The trial was rated at approximate monthly intervals by recording the percentage of foliage loss, the colour composition (percentage green, yellow and brown) of the remaining canopy and the overall vigour of each individual plant. Based upon visual observation, a rating of 0 to 10 (0 = 0%, 1 = 1–10%, 2 = 11–20%, 3 = 21–30%, 4 = 31–40%, 5 = 41–50%, 6 = 51–60%, 7 = 61–70%, 8 = 71–80%, 9 = 81–90%, 10 = 91–99%, 11 = 100%) was given for each plant indicating the percentage (%) of total foliage loss since the establishment of the trial. The overall vigour of each plant was also recorded and expressed as a stress score (1 = healthy, 2 = distressed, 3 = dead). This was discerned by removing the outermost layer of the bark with a rasp to reveal the colour of the tissue beneath. Additionally, an auditory assessment of the degree of hydration was conducted by tapping the stem with a hammer. Other observable symptoms of stress were recorded such as the splitting or discolouration of the bark, sap seepage from the implantation site and insect damage.

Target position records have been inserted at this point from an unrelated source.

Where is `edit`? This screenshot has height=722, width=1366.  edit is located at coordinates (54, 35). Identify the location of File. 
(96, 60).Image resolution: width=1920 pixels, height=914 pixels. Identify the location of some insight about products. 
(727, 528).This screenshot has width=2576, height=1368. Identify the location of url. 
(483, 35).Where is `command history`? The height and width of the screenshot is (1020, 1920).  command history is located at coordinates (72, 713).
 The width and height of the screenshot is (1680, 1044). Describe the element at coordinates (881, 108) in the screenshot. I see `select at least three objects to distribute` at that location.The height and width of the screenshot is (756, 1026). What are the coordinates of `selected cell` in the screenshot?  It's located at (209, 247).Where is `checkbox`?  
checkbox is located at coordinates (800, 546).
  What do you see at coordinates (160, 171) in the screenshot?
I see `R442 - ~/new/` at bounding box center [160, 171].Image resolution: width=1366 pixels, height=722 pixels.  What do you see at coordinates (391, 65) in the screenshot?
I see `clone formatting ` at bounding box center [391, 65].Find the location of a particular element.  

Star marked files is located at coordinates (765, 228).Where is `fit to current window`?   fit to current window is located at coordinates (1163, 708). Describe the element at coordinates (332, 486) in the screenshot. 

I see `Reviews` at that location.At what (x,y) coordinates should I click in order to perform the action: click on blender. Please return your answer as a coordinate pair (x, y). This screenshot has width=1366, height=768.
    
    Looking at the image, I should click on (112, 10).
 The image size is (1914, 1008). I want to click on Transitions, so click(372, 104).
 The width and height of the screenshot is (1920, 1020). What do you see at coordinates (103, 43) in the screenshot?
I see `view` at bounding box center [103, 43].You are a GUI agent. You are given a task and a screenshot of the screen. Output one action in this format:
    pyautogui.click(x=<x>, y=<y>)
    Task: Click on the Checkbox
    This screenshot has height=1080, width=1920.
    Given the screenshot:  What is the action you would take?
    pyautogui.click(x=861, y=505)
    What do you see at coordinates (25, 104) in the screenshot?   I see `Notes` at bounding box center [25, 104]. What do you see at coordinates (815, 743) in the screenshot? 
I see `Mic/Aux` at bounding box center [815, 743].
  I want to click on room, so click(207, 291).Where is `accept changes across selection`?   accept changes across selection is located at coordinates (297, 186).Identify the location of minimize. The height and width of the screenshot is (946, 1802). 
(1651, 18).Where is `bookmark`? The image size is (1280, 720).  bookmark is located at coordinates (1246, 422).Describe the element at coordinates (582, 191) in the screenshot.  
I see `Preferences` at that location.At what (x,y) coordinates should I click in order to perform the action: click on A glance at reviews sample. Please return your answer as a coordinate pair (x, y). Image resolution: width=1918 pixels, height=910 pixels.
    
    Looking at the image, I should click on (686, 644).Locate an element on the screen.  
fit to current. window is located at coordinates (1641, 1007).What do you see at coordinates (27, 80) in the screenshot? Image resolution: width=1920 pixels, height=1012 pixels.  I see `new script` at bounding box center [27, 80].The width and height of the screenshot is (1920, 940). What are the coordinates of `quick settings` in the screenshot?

The ’functional canopy’ of each plant was also calculated from the percentage (%) of foliage loss and the colour composition of the remaining canopy. This rating refers to the aboveground portion of the tree canopy that is functional, living tissue. This is expressed on a scale of zero to one, whereby a value of one is indicative of a highly functional or healthy canopy (i.e., full, green canopy).

4.4. Data Analysis

The treatment effects on stress score and functional canopy were analysed using RStudio® (RStudio Inc., Boston, MA, USA). Although stress score is an ordinal scale (i.e., quantitative data), a one-way analysis of variance (ANOVA) was performed by taking the mean (µ) value from each replicate. The functional canopy was also analysed using the same approach (i.e., one-way ANOVA). All pairwise comparisons among treatment means (µ) were estimated with the emmeans (estimated marginal means) package.